Simbabwe-Abkommen soll sofort umgesetzt werden – Cholera weiter akut
Windhoek/Harare/Johannesburg – Nach langem Schweigen hat sich die Staatengemeinschaft des Südlichen Afrika, SADC, wieder zur Simbabwe-Krise geäußert. Die zerstrittenen politischen Parteien in Harare sollten umgehend das im September unterzeichnete Machtteilungsabkommen umsetzen, ließ Südafrikas Präsident Kgalema Motlanthe über seinen Sprecher Thabo Masebe erklären.
Motlanthe ist derzeit Vorsitzender der SADC. „Der erste Schritt dazu ist die umgehende Ernennung von Premier und Vize-Premier“, so Masebe. Die SADC hatte schon bei ihrem vergangenen Gipfel im Johannesburg die Umsetzung der Machtteilung gefordert, war dafür allerdings vor allem aus den Reihen der simbabwischen Opposition kritisiert worden, die sich mehr Druck auf Präsident Robert Mugabe erhofft hatte. Die MDC betonte auch gestern, das Abkommen von September könne nur durch die Machtteilung in verschiedenen Schlüsselministerien erreicht werden. Dabei gehe es aber nicht nur um das Innenressort, wie Mugabes ZANU(PF)-Partei immer wieder betont und dessen Aufteilung die SADC gefordert habe.
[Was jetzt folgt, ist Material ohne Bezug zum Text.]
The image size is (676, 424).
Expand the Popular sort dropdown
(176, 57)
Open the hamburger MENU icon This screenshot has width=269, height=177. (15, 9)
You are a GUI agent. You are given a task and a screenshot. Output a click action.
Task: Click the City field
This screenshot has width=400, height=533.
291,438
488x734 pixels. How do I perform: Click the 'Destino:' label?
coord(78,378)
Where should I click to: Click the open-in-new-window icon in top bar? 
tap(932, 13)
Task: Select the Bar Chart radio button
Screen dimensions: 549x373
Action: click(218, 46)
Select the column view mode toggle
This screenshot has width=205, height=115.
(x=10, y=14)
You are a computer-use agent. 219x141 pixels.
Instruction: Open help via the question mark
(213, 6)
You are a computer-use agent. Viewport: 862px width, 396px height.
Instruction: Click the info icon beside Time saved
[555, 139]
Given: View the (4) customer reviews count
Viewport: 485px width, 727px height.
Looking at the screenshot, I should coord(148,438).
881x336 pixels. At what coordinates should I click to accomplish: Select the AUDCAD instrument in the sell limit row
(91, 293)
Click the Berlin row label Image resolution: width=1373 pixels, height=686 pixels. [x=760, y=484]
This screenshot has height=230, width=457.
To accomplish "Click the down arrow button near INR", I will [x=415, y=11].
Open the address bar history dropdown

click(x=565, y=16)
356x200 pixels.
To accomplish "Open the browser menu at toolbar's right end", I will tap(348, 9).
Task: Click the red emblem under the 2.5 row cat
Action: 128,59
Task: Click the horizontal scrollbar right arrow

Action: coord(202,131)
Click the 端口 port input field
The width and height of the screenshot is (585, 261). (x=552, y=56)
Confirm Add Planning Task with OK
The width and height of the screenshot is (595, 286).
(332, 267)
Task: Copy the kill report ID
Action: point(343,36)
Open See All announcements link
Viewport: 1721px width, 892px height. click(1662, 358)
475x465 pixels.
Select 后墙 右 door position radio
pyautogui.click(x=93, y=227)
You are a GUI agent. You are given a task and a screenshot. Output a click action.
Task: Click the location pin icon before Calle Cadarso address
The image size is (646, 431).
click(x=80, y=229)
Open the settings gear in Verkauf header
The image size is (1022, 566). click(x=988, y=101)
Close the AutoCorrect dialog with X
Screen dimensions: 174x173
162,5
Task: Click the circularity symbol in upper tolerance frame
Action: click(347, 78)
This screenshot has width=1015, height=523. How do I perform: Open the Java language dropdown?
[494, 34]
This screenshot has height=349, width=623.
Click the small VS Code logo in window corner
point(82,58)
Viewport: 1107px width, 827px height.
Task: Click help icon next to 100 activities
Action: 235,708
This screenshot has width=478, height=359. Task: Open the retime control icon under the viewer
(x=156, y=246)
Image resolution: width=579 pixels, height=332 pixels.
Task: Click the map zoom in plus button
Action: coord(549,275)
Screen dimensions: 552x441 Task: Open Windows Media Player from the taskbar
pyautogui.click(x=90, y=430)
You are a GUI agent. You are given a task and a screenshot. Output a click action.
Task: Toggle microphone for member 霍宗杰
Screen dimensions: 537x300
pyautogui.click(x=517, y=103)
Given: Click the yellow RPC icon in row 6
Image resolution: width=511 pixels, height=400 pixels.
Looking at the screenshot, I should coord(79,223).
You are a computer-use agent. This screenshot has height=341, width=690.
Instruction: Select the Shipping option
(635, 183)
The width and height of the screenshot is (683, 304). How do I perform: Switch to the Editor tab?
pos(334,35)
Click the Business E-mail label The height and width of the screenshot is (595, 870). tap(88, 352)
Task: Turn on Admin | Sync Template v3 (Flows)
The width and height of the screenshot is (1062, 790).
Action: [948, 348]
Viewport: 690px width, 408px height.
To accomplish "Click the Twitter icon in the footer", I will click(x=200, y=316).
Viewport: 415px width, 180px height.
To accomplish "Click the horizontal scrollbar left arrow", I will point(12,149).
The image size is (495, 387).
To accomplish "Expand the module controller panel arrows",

Auch die humanitäre Situation spitzt sich weiter unaufhaltsam zu, ohne dass Erfolge im Kampf gegen die Cholera erkennbar wären. Nach neusten Zahlen der Weltgesundheitsorganisation WHO sind bislang offiziell 1564 Menschen an der Durchfallerkrankung gestorben, mehr als 29130 Fälle wurden registriert. Damit stieg die Opferzahl binnen sechs Tagen um mehr als 400.